14 de dez. de 2010

A dona da história, por Marcelo Antunes

Conto (nunk excl)dona da historia 1

Crise criativa. Era isso. Estava atravessando uma crise criativa. Há dias que seguia o mesmo ritual: sentava-se diante do computador, abria o editor de texto, digitava meia dúzia de palavras, apagava, reescrevia e nada. Nunca, em todos aqueles anos, passara por nada semelhante. Escrever era, para ela, como respirar. Era conhecida por escrever em tempo recorde. A Dança das Cadeiras, seu livro mais famoso, fora escrito em pouco mais de uma semana. Sim, uma semana. As palavras foram quase vomitadas. Escreveu-o, praticamente, de uma assentada só. Quando viu, o ponto final já estava lá.

Ficou preocupada. Estaria perdendo o talento? Seria normal, o que vinha passando? E se não conseguisse escrever, nunca mais, algo que prestasse? Porra, estava fudida. Bem que gostaria de estar, mas isso era algo que não acontecia há muito tempo. Tanto tempo que achava que nem lembrava mais como a coisa funcionava.
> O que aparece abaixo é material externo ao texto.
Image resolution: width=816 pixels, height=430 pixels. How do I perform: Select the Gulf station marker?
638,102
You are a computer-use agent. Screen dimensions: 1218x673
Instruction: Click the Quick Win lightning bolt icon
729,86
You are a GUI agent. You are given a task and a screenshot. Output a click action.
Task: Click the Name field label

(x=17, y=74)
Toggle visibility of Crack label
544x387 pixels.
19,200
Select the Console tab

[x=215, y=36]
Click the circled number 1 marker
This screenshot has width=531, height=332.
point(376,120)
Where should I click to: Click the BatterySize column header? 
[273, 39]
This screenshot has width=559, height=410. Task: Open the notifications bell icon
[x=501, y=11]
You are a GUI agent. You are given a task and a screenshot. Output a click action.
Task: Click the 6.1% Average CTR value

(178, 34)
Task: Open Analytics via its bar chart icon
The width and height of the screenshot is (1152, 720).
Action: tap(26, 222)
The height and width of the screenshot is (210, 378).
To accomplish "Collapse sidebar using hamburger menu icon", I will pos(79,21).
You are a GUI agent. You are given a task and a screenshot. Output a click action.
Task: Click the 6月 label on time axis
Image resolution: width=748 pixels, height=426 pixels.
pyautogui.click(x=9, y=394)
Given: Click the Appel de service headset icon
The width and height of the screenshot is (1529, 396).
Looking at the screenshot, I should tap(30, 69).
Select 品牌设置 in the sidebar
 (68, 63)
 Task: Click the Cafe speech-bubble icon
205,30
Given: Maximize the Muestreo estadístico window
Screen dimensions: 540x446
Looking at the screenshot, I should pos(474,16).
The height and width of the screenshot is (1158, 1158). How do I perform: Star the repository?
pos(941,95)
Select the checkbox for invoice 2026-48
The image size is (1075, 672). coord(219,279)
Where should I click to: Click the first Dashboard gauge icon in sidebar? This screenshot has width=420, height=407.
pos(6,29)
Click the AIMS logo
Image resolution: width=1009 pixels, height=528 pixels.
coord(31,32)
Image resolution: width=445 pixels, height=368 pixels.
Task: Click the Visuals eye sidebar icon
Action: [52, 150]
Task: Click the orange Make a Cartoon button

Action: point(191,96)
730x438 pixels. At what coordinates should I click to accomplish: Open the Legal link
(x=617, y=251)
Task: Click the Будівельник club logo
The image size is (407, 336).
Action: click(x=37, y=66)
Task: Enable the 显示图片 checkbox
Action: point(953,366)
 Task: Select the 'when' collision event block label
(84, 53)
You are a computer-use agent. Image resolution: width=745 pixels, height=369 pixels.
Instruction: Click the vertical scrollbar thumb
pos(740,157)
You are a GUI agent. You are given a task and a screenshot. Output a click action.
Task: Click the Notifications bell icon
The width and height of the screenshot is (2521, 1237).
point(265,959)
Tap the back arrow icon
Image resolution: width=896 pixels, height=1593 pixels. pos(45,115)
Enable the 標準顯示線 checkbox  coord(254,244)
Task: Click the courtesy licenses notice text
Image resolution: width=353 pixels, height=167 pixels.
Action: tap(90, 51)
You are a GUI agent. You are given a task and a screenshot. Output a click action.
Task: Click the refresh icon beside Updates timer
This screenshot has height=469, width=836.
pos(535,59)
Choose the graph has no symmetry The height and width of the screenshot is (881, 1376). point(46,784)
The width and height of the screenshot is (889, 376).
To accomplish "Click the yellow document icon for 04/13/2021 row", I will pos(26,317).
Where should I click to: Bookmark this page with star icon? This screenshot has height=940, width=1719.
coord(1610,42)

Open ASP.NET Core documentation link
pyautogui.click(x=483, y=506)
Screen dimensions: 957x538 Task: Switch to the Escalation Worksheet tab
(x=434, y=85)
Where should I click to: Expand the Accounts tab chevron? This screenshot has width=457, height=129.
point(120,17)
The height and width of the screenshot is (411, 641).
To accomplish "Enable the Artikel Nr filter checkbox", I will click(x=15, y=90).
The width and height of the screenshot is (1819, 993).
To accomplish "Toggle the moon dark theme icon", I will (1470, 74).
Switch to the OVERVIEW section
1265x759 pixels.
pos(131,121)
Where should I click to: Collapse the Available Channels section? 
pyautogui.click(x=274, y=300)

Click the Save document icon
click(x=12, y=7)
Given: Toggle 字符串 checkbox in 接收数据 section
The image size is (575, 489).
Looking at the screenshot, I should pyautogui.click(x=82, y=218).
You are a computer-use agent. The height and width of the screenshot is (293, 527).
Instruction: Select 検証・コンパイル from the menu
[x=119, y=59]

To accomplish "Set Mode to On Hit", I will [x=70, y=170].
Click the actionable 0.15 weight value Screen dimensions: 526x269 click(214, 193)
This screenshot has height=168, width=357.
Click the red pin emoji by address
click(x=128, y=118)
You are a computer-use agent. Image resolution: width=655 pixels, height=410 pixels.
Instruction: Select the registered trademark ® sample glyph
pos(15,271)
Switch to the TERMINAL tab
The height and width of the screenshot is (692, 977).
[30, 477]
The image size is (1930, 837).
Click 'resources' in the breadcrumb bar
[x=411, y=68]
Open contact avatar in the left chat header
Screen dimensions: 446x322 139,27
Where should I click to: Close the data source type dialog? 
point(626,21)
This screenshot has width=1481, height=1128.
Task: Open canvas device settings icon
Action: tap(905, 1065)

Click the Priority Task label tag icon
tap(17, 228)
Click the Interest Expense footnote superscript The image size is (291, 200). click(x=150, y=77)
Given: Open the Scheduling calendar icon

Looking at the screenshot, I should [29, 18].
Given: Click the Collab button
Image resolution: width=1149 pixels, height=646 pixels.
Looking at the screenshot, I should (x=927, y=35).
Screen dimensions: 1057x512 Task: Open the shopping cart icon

Sim, é duro de engolir, mas ela não lembrava. Todos que a viam como escritora de sucesso e mulher bem sucedida, não sabiam da missa a metade. Era uma derrotada. Uma idiota. Uma fracassada, em sua vida pessoal. Não casara, não tivera filhos, não construíra absolutamente nada. Ah, claro, havia os livros. Era, certamente, a maior autora de sua geração. Sentiu-se no topo do mundo quando, numa coletiva de imprensa, a badalada protagonista de um daqueles arrasa-quarteirões hollywoodianos declarou estar lendo o seu último romance e gostando muito. Não era pouca merda, definitivamente. Não mesmo. É claro que havia aqueles que criticavam seu estilo. Superficial, raso, puramente comercial. Talvez fosse tudo isso, vá lá saber? Mas era um sucesso. Um inegável sucesso.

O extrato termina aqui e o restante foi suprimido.